→ **Text block**
---

Social Security contributions following early retirement (FOI)
Social Security contributions following early retirement (FOI)Produced by the Freedom of Information office
Authored by States of Jersey and published on 23 March 2018.
In the last seven years, how many people of pre-retirement age who have given up paid employment for any reason (but not including a medical reason), or have taken early retirement from their employment, and who have elected not to take up any subsequent form of employment, have refused / declined / do not pay any social security contributions due since they stopped work?
How many of these people who have not paid contributions have been prosecuted for not having done so?
The Social Security Department (SSD) does not hold information relating to numbers of people who have given up work (for whatever reason) and who are not paying social security contributions.
Anyone who is resident in Jersey, above school leaving age and below pension age has a liability to pay Social Security contributions. The majority of people pay Class 1 contributions deducted by their employer. As such anyone who earns above £908 per month in 2018 would have their contributions covered.
Anyone not covered by Class 1 contributions, including the self-employed and non-employed, is expected to pay Class 2 Social Security Contributions. Class 2 contributions are calculated using taxable income from two years previous (ie 2016 income for 2018 contributions).
There are occasions where people are not expected to pay Social Security contributions. In such cases contributions credits can be awarded. Examples of such cases include those in receipt of certain benefits, students, those caring for a child under the age of five or those unemployed through being made compulsory redundant.
Where people have given up work, do not pay contributions and are not in the group mentioned above then SSD make initial efforts to follow up. Where no contributions are forthcoming the cases are considered individually and may result in being taken through the civil courts process for debt recovery.

---

→ **Work instructions**
1. Do these statements agree with the FOI response above? For each, answer yes or no and quote the deciding words. (a) The Social Security Department holds figures on people who have given up work and are not paying contributions. (b) Class 2 contributions for 2018 are calculated from 2016 taxable income. (c) Students are among those who can be awarded contributions credits.
2. According to the FOI response, above what monthly earnings in 2018 would a person's contributions be covered?

---

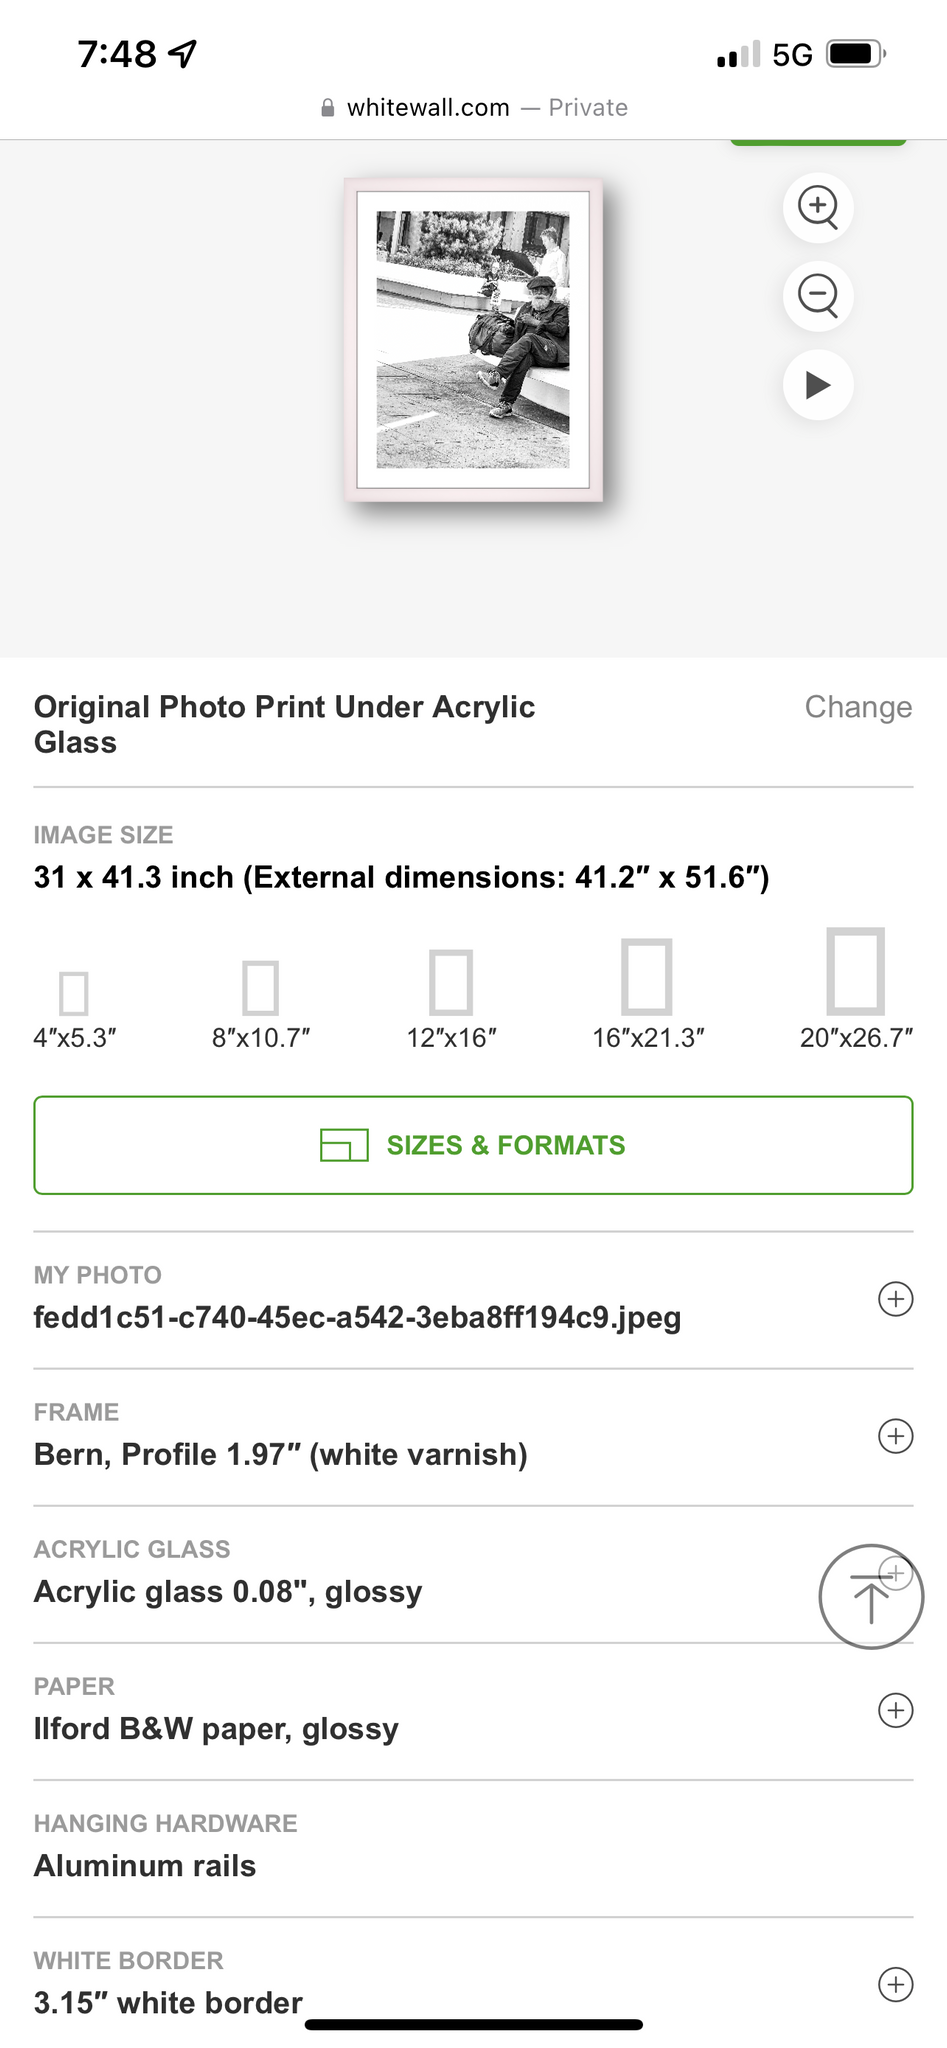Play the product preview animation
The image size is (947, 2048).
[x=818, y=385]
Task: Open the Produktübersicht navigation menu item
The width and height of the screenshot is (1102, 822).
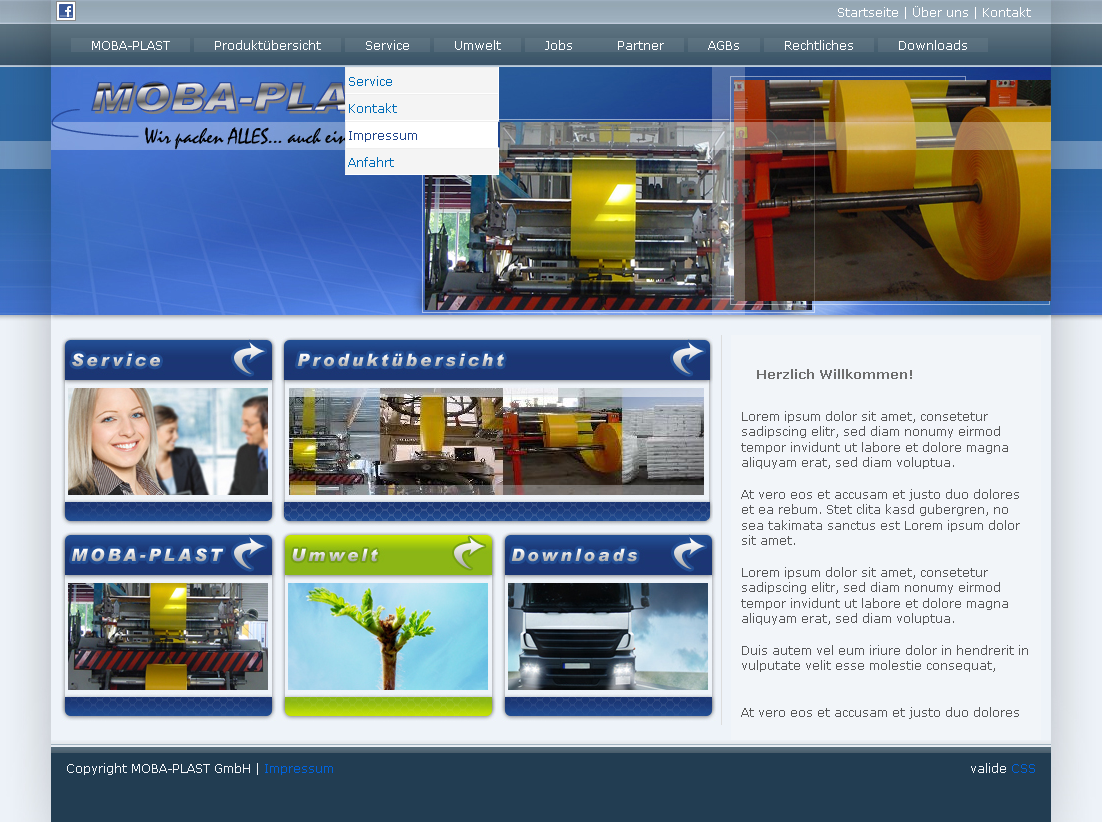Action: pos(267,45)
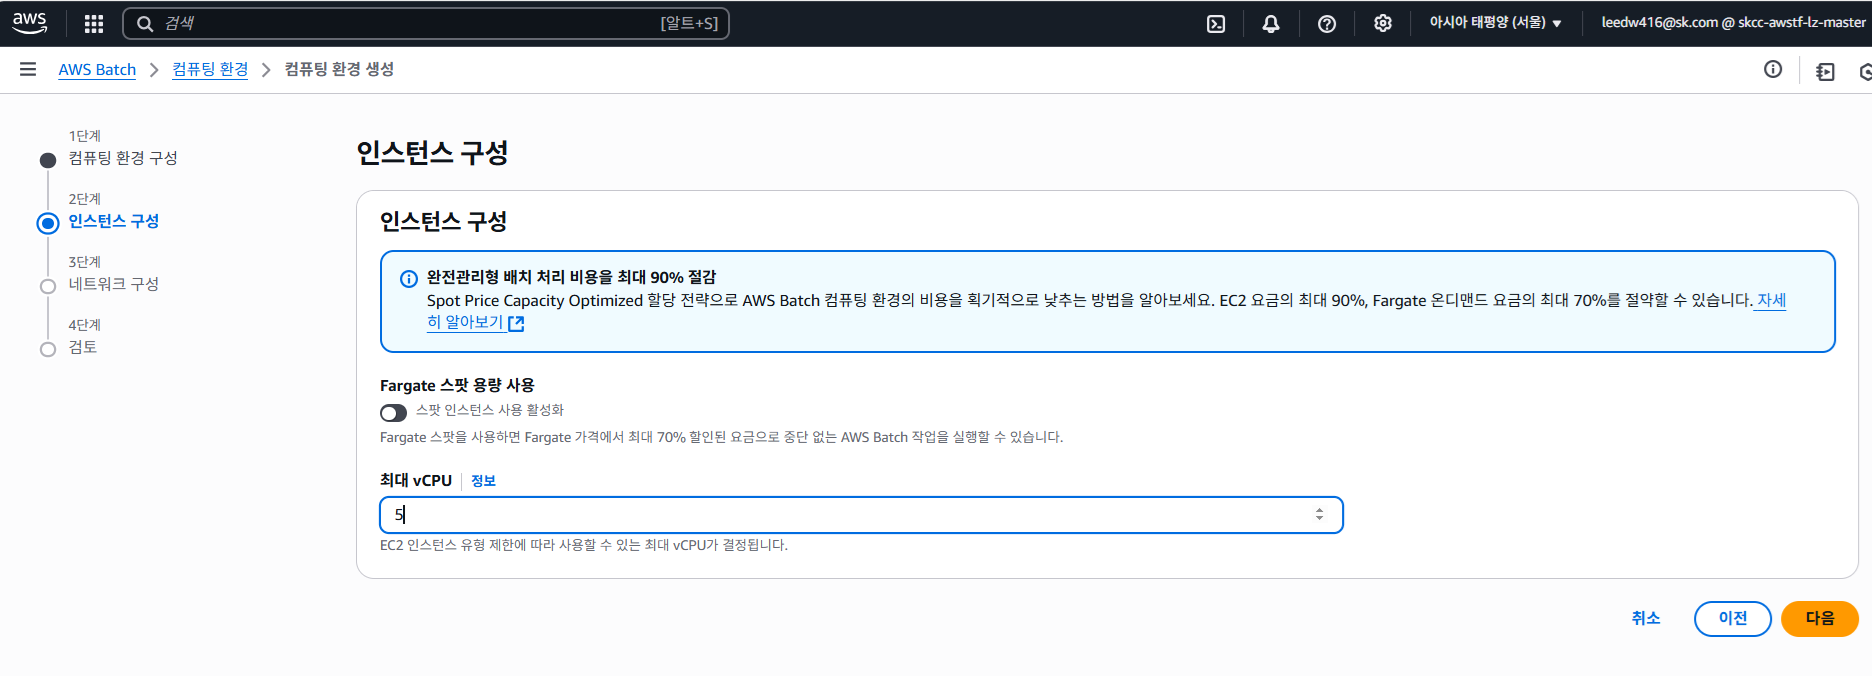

---

→ **Expected outputs**
1.
(a) No: "The Social Security Department (SSD) does not hold information relating to numbers of people who have given up work (for whatever reason) and who are not paying social security contributions."
(b) Yes: "ie 2016 income for 2018 contributions"
(c) Yes: "In such cases contributions credits can be awarded. Examples of such cases include those in receipt of certain benefits, students"

2. £908 per month